= WORKING DATA =
···
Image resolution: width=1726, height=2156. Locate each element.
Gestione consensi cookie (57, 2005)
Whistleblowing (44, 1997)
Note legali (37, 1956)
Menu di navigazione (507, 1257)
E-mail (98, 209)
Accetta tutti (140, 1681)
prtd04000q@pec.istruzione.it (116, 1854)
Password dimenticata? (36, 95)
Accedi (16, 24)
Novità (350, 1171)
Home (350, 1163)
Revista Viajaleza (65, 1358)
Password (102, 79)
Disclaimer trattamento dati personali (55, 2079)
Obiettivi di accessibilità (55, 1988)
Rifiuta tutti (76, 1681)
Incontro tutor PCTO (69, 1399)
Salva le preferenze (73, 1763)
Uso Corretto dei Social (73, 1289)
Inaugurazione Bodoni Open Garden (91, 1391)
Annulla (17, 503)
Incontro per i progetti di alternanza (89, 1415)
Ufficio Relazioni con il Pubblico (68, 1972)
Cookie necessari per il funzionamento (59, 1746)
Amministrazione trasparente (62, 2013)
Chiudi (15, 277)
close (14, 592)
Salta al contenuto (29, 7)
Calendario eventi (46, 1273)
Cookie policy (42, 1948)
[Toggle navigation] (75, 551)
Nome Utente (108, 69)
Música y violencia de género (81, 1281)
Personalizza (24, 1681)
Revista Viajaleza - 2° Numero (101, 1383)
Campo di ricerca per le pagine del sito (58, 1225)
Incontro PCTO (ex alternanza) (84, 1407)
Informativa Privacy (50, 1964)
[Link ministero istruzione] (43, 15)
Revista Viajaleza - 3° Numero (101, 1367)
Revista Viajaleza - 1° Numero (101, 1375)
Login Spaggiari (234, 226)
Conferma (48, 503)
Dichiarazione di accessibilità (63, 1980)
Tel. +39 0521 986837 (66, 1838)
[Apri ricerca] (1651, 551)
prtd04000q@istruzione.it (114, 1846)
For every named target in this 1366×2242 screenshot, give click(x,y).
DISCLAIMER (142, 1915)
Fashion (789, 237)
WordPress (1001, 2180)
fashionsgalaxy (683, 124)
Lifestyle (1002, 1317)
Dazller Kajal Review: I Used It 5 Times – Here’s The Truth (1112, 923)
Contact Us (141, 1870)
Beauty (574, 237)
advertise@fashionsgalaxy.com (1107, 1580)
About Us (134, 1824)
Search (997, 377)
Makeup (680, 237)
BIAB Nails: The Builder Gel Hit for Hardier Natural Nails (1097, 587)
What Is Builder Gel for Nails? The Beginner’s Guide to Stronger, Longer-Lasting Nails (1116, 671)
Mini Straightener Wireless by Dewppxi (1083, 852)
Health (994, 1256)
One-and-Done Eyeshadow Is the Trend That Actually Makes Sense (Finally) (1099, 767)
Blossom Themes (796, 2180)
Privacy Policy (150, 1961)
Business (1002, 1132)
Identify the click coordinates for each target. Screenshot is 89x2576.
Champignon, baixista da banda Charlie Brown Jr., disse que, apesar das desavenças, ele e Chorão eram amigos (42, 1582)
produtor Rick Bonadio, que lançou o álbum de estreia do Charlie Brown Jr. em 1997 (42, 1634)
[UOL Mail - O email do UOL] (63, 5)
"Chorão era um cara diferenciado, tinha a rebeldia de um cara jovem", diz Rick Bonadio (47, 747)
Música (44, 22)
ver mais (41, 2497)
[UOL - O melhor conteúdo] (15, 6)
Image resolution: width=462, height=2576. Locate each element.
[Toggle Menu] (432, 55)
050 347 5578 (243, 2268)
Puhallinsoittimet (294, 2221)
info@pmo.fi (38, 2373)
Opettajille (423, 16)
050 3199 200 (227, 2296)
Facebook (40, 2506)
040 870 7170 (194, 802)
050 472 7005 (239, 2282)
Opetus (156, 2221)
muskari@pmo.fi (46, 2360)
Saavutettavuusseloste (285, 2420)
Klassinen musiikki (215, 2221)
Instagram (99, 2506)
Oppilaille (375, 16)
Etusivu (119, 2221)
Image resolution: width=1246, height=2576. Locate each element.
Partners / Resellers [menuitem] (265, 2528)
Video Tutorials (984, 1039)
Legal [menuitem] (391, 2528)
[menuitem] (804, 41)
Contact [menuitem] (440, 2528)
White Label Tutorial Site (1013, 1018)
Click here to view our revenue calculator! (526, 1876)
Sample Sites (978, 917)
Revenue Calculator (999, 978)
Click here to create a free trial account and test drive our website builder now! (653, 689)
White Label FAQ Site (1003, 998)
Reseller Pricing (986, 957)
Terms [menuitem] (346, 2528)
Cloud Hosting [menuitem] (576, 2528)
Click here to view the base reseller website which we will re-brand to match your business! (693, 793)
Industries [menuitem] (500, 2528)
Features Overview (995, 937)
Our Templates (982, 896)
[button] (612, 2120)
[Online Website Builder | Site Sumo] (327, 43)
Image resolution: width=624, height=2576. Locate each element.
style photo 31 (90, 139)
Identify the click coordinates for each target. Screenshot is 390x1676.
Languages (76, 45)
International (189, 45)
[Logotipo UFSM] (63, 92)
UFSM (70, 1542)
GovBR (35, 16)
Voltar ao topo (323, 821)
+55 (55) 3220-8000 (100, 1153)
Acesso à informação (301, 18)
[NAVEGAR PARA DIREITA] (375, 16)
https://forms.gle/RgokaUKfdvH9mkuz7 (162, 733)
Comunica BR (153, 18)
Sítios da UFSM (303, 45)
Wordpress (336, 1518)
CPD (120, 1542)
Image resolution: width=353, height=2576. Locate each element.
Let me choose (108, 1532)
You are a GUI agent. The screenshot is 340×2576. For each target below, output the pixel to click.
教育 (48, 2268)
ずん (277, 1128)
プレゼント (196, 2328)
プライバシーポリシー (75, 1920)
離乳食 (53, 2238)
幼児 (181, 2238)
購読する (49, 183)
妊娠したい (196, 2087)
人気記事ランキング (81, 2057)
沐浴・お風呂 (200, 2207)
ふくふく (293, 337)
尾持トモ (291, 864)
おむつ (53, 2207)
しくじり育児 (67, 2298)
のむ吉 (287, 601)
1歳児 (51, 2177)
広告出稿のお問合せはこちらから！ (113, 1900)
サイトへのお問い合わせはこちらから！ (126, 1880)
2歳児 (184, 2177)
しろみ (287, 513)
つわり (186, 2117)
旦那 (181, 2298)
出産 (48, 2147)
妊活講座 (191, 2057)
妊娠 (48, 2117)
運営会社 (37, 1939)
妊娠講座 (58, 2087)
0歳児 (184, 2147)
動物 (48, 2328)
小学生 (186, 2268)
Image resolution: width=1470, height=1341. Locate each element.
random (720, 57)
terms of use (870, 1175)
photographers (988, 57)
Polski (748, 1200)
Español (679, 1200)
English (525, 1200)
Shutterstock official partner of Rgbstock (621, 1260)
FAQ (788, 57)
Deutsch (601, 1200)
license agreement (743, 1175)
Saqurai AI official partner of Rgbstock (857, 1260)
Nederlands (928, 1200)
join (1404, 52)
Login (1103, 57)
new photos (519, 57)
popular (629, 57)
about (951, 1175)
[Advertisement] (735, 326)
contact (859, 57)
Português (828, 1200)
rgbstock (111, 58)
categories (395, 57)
···
= TASK PROMPT =
All lines from the one containing "[Advertisement] (735, 326)" to the end of the data above are to be set down exactly; no others belong in the answer.

= PROBLEM SOLUTION =
[Advertisement] (735, 326)
contact (859, 57)
Português (828, 1200)
rgbstock (111, 58)
categories (395, 57)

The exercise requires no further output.